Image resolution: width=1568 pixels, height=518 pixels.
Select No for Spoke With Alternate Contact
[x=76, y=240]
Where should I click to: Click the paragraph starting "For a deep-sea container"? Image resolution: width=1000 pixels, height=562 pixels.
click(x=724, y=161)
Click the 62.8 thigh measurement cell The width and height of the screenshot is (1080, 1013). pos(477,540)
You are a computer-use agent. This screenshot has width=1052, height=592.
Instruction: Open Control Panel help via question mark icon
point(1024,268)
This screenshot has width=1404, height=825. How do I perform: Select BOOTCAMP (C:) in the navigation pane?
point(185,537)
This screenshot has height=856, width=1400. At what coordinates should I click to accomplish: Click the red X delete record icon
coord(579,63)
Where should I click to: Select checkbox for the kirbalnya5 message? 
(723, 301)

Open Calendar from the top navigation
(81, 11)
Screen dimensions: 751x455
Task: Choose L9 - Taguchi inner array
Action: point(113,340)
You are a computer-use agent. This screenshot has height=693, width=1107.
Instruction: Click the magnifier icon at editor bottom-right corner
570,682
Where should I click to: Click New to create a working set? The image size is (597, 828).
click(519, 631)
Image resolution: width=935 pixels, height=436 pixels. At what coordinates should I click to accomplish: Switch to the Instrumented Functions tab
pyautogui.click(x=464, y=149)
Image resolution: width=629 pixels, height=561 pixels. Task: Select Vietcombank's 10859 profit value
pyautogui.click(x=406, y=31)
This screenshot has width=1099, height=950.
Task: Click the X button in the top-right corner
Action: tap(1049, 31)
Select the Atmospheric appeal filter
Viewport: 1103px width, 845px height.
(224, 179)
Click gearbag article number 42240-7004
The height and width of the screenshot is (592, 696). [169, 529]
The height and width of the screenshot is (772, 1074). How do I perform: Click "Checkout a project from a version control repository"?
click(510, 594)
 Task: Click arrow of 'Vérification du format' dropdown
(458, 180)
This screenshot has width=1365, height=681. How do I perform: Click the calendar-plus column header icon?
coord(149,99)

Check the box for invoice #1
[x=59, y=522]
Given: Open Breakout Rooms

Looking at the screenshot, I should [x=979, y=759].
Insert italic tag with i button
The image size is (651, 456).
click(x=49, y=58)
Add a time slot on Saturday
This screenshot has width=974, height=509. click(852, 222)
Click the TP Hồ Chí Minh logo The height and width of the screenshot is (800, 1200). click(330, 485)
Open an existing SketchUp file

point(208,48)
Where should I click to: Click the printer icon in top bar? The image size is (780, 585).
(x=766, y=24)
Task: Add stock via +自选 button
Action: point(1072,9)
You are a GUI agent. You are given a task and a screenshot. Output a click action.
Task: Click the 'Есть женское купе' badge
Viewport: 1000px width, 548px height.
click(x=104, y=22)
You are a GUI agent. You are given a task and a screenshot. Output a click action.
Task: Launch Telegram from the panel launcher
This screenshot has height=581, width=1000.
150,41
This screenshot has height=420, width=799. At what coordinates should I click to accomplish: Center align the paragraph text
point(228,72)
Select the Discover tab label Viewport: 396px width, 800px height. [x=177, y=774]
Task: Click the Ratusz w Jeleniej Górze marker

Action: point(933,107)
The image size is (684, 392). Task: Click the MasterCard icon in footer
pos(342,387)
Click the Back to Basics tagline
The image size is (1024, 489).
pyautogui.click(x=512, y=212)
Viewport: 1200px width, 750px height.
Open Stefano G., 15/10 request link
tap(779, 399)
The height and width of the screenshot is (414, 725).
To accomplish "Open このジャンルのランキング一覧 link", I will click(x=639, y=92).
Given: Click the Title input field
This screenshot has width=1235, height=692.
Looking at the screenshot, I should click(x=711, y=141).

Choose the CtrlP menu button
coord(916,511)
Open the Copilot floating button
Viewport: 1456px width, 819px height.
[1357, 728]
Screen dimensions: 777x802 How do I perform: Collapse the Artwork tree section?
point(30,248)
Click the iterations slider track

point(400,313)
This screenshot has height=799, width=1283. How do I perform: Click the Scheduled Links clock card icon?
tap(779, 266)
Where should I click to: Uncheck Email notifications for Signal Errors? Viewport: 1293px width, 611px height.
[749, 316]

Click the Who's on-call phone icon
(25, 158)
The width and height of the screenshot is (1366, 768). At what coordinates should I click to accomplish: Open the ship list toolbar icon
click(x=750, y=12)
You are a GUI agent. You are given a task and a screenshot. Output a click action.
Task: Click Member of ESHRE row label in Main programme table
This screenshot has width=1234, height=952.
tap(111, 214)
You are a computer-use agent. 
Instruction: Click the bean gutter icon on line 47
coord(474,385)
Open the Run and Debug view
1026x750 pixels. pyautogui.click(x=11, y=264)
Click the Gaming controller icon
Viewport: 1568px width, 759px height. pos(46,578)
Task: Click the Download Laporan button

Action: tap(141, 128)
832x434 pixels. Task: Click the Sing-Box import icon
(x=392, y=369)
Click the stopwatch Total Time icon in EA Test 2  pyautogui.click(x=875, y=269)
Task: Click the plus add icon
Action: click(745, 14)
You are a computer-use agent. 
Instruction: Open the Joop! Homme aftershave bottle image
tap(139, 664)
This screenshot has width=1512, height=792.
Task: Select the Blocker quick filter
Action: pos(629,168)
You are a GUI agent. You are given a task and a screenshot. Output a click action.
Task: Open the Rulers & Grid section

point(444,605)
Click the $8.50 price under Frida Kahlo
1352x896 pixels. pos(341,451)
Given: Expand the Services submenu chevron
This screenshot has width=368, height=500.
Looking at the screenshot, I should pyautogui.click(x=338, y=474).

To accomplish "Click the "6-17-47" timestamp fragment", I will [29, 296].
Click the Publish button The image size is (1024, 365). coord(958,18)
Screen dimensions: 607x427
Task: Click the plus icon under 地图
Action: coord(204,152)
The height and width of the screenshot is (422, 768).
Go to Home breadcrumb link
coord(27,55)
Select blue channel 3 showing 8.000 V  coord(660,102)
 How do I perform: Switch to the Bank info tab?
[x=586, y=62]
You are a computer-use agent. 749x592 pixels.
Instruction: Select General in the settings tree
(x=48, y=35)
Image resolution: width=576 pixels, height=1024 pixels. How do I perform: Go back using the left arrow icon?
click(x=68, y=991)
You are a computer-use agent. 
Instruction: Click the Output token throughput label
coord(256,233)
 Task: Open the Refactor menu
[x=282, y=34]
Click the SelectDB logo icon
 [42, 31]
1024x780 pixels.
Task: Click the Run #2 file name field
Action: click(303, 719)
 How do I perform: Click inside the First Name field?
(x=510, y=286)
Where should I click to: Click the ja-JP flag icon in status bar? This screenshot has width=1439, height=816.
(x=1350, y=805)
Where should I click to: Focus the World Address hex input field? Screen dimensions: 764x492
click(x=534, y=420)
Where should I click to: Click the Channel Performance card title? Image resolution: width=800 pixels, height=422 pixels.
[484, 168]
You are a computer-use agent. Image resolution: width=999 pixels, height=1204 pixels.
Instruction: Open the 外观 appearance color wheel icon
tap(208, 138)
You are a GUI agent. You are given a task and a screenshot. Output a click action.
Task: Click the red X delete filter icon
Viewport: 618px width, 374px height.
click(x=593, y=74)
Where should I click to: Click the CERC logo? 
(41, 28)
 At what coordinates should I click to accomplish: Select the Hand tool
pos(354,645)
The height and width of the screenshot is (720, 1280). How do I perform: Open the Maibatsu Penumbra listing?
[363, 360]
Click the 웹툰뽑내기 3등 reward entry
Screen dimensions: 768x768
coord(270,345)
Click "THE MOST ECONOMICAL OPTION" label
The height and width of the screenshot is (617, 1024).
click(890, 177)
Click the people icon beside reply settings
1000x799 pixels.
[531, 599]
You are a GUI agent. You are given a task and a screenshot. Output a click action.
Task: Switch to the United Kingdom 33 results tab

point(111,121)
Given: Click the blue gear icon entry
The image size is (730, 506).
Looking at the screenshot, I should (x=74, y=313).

════════════════

▸ **PROBLEM TO SOLVE**
Return the whole listing, keeping each word as it stands.

▸ **TASK RESULT**
Image resolution: width=1568 pixels, height=518 pixels.
Select No for Spoke With Alternate Contact
[x=76, y=240]
Where should I click to: Click the paragraph starting "For a deep-sea container"? Image resolution: width=1000 pixels, height=562 pixels.
click(x=724, y=161)
Click the 62.8 thigh measurement cell The width and height of the screenshot is (1080, 1013). pos(477,540)
You are a computer-use agent. This screenshot has width=1052, height=592.
Instruction: Open Control Panel help via question mark icon
point(1024,268)
This screenshot has width=1404, height=825. How do I perform: Select BOOTCAMP (C:) in the navigation pane?
point(185,537)
This screenshot has height=856, width=1400. At what coordinates should I click to accomplish: Click the red X delete record icon
coord(579,63)
Where should I click to: Select checkbox for the kirbalnya5 message? 
(723, 301)

Open Calendar from the top navigation
(81, 11)
Screen dimensions: 751x455
Task: Choose L9 - Taguchi inner array
Action: point(113,340)
You are a computer-use agent. This screenshot has height=693, width=1107.
Instruction: Click the magnifier icon at editor bottom-right corner
570,682
Where should I click to: Click New to create a working set? The image size is (597, 828).
click(519, 631)
Image resolution: width=935 pixels, height=436 pixels. At what coordinates should I click to accomplish: Switch to the Instrumented Functions tab
pyautogui.click(x=464, y=149)
Image resolution: width=629 pixels, height=561 pixels. Task: Select Vietcombank's 10859 profit value
pyautogui.click(x=406, y=31)
This screenshot has width=1099, height=950.
Task: Click the X button in the top-right corner
Action: tap(1049, 31)
Select the Atmospheric appeal filter
Viewport: 1103px width, 845px height.
(224, 179)
Click gearbag article number 42240-7004
The height and width of the screenshot is (592, 696). [169, 529]
The height and width of the screenshot is (772, 1074). How do I perform: Click "Checkout a project from a version control repository"?
click(510, 594)
 Task: Click arrow of 'Vérification du format' dropdown
(458, 180)
This screenshot has width=1365, height=681. How do I perform: Click the calendar-plus column header icon?
coord(149,99)

Check the box for invoice #1
[x=59, y=522]
Given: Open Breakout Rooms

Looking at the screenshot, I should [x=979, y=759].
Insert italic tag with i button
The image size is (651, 456).
click(x=49, y=58)
Add a time slot on Saturday
This screenshot has width=974, height=509. click(852, 222)
Click the TP Hồ Chí Minh logo The height and width of the screenshot is (800, 1200). click(330, 485)
Open an existing SketchUp file

point(208,48)
Where should I click to: Click the printer icon in top bar? The image size is (780, 585).
(x=766, y=24)
Task: Add stock via +自选 button
Action: point(1072,9)
You are a GUI agent. You are given a task and a screenshot. Output a click action.
Task: Click the 'Есть женское купе' badge
Viewport: 1000px width, 548px height.
click(x=104, y=22)
You are a GUI agent. You are given a task and a screenshot. Output a click action.
Task: Launch Telegram from the panel launcher
This screenshot has height=581, width=1000.
150,41
This screenshot has height=420, width=799. At what coordinates should I click to accomplish: Center align the paragraph text
point(228,72)
Select the Discover tab label Viewport: 396px width, 800px height. [x=177, y=774]
Task: Click the Ratusz w Jeleniej Górze marker

Action: point(933,107)
The image size is (684, 392). Task: Click the MasterCard icon in footer
pos(342,387)
Click the Back to Basics tagline
The image size is (1024, 489).
pyautogui.click(x=512, y=212)
Viewport: 1200px width, 750px height.
Open Stefano G., 15/10 request link
tap(779, 399)
The height and width of the screenshot is (414, 725).
To accomplish "Open このジャンルのランキング一覧 link", I will click(x=639, y=92).
Given: Click the Title input field
This screenshot has width=1235, height=692.
Looking at the screenshot, I should click(x=711, y=141).

Choose the CtrlP menu button
coord(916,511)
Open the Copilot floating button
Viewport: 1456px width, 819px height.
[1357, 728]
Screen dimensions: 777x802 How do I perform: Collapse the Artwork tree section?
point(30,248)
Click the iterations slider track

point(400,313)
This screenshot has height=799, width=1283. How do I perform: Click the Scheduled Links clock card icon?
tap(779, 266)
Where should I click to: Uncheck Email notifications for Signal Errors? Viewport: 1293px width, 611px height.
[749, 316]

Click the Who's on-call phone icon
(25, 158)
The width and height of the screenshot is (1366, 768). At what coordinates should I click to accomplish: Open the ship list toolbar icon
click(x=750, y=12)
You are a GUI agent. You are given a task and a screenshot. Output a click action.
Task: Click Member of ESHRE row label in Main programme table
This screenshot has width=1234, height=952.
tap(111, 214)
You are a computer-use agent. 
Instruction: Click the bean gutter icon on line 47
coord(474,385)
Open the Run and Debug view
1026x750 pixels. pyautogui.click(x=11, y=264)
Click the Gaming controller icon
Viewport: 1568px width, 759px height. pos(46,578)
Task: Click the Download Laporan button

Action: tap(141, 128)
832x434 pixels. Task: Click the Sing-Box import icon
(x=392, y=369)
Click the stopwatch Total Time icon in EA Test 2  pyautogui.click(x=875, y=269)
Task: Click the plus add icon
Action: click(745, 14)
You are a computer-use agent. 
Instruction: Open the Joop! Homme aftershave bottle image
tap(139, 664)
This screenshot has width=1512, height=792.
Task: Select the Blocker quick filter
Action: pos(629,168)
You are a GUI agent. You are given a task and a screenshot. Output a click action.
Task: Open the Rulers & Grid section

point(444,605)
Click the $8.50 price under Frida Kahlo
1352x896 pixels. pos(341,451)
Given: Expand the Services submenu chevron
This screenshot has width=368, height=500.
Looking at the screenshot, I should pyautogui.click(x=338, y=474).

To accomplish "Click the "6-17-47" timestamp fragment", I will [29, 296].
Click the Publish button The image size is (1024, 365). coord(958,18)
Screen dimensions: 607x427
Task: Click the plus icon under 地图
Action: coord(204,152)
The height and width of the screenshot is (422, 768).
Go to Home breadcrumb link
coord(27,55)
Select blue channel 3 showing 8.000 V  coord(660,102)
 How do I perform: Switch to the Bank info tab?
[x=586, y=62]
You are a computer-use agent. 749x592 pixels.
Instruction: Select General in the settings tree
(x=48, y=35)
Image resolution: width=576 pixels, height=1024 pixels. How do I perform: Go back using the left arrow icon?
click(x=68, y=991)
You are a computer-use agent. 
Instruction: Click the Output token throughput label
coord(256,233)
 Task: Open the Refactor menu
[x=282, y=34]
Click the SelectDB logo icon
 [42, 31]
1024x780 pixels.
Task: Click the Run #2 file name field
Action: click(303, 719)
 How do I perform: Click inside the First Name field?
(x=510, y=286)
Where should I click to: Click the ja-JP flag icon in status bar? This screenshot has width=1439, height=816.
(x=1350, y=805)
Where should I click to: Focus the World Address hex input field? Screen dimensions: 764x492
click(x=534, y=420)
Where should I click to: Click the Channel Performance card title? Image resolution: width=800 pixels, height=422 pixels.
[484, 168]
You are a computer-use agent. Image resolution: width=999 pixels, height=1204 pixels.
Instruction: Open the 外观 appearance color wheel icon
tap(208, 138)
You are a GUI agent. You are given a task and a screenshot. Output a click action.
Task: Click the red X delete filter icon
Viewport: 618px width, 374px height.
click(x=593, y=74)
Where should I click to: Click the CERC logo? 
(41, 28)
 At what coordinates should I click to accomplish: Select the Hand tool
pos(354,645)
The height and width of the screenshot is (720, 1280). How do I perform: Open the Maibatsu Penumbra listing?
[363, 360]
Click the 웹툰뽑내기 3등 reward entry
Screen dimensions: 768x768
coord(270,345)
Click "THE MOST ECONOMICAL OPTION" label
The height and width of the screenshot is (617, 1024).
click(890, 177)
Click the people icon beside reply settings
1000x799 pixels.
[531, 599]
You are a GUI agent. You are given a task and a screenshot. Output a click action.
Task: Switch to the United Kingdom 33 results tab

point(111,121)
Given: Click the blue gear icon entry
The image size is (730, 506).
Looking at the screenshot, I should (x=74, y=313).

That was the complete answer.